At ClickHouse, we place a strong emphasis on speed and efficiency. As developers of a high-performance, open-source OLAP database, our goal is to help users extract insights from their data as quickly as possible. This commitment to performance led us to explore ARM architecture, culminating in a recent migration to AWS Graviton processors. In this post, we provide a technical deep dive into that journey, highlighting the challenges we faced, the solutions we implemented, and the improvements in both performance and cost that resulted.
A history of ARM support in ClickHouse
Our journey with ARM began in 2016 with the first ClickHouse builds for AArch64. Since then, we've been steadily expanding our support and optimization for this architecture.
Early efforts focused on ensuring basic compatibility and expanding platform support. By 2019, we had integrated cross-compilation into our CI pipeline, allowing us to test on a wider range of ARM-based systems. This led to benchmarks on various platforms, including AWS Graviton1, Raspberry Pi, Android, and Huawei servers.
In 2021, we broadened our support to include Apple M1 and FreeBSD AArch64, adding tests and packages to our CI to ensure consistent quality.
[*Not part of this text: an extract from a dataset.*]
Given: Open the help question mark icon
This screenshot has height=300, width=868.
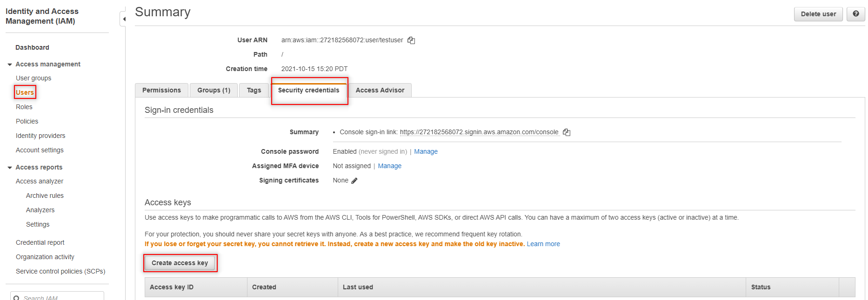Looking at the screenshot, I should (855, 14).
Performance optimization became a key focus in 2022, with the implementation of ARM Neon optimizations and extensive benchmarks on AWS Graviton 2 and 3. By the end of 2022, AArch64 had reached maturity, and on AWS Graviton3, its performance matched that of mainstream AMD64 processors – achieving production readiness with a full test suite.
Throughout 2023, we focused on tooling and developer experience, adding profiling and introspection tools for AArch64 builds. This paved the way for our 2024 benchmarks on AWS Graviton4 and the successful production rollout of AArch64 in ClickHouse Cloud.
Today, ClickHouse has comprehensive AArch64 support, encompassing:
- Automated builds, packages, and Docker images.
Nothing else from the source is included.